Newcastle West had the highest commercial vacancy rate in the county at 24.9 per cent.

Commenting on the figures, Chamber Chief Economist Seán Golden said that it made for “disheartening” news and it is hard to see a change coming.

“It is disheartening to continually see Limerick around the top of the list. Even more concerning is the likes of Newcastle West where the vacancy rate is just under 25 per cent,” Mr Golden told this newspaper.

This means that “one in every four commercial premises in Newcastle West is vacant, this is a substantial increase from last year,” he noted.

In the city centre, almost one in five commercial premises are vacant, and without real helpful incentives, the Chamber economist said, it’s unlikely this will change.

Mr Golden said that “it is hard to see this changing without drastic incentives to change use to long-term mixed tenure residential, or indeed another long-term commercial or cultural use”.

“Currently, there is very little incentive to do this, the cost of doing business can make it difficult for those setting up businesses and they will be unlikely to invest in a building”

“Furthermore, government incentives are lacking. Building owners are turning to enter contracts with the Department of Children, Equality, Disability, Integration and Youth, which only provide a temporary use but can be very lucrative.
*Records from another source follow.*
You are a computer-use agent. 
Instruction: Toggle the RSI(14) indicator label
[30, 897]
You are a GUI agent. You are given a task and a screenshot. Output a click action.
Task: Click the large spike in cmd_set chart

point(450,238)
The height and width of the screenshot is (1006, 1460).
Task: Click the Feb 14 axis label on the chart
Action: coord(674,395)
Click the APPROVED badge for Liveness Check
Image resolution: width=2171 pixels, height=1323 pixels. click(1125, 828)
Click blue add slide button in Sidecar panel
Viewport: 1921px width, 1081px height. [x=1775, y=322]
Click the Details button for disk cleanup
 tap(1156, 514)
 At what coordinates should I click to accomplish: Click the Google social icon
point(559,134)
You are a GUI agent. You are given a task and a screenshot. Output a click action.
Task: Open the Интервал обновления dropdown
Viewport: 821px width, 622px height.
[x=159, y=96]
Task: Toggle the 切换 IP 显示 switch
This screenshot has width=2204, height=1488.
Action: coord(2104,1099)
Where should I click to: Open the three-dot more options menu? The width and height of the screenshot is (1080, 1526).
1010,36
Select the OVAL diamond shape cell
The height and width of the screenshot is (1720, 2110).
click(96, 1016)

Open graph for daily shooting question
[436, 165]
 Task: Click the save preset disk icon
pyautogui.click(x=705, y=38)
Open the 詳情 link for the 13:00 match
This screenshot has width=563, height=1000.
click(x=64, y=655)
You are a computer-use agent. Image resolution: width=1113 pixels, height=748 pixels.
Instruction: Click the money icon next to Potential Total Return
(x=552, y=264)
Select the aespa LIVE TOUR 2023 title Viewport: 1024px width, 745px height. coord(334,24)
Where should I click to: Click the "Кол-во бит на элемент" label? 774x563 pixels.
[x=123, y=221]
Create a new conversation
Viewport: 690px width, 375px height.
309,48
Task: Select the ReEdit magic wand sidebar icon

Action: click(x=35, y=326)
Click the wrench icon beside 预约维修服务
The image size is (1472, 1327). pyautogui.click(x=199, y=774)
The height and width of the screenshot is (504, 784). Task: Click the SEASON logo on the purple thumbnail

However, Mr Golden said, temporary uses such as accommodation for IP applicants can “hamper” attempts to revitalise areas as there is “often no regard to wider strategic planning with these contracts”.

Mr Golden added that “without a wider incentive programme, we will continually see these types of contracts at the expense of proper long-term investing in communities”.

They key to revitalising the city centre, the Chamber economist said, is to get more people living and working within its confines.

“To do this, there needs to be an adequate suite of programmes to utilise Georgian Limerick, older office space, above the shop living, brownfield sites, and indeed key State-owned land such as the Ervia Site on the Dock Road and Colbert Quarter,” Mr Golden concluded.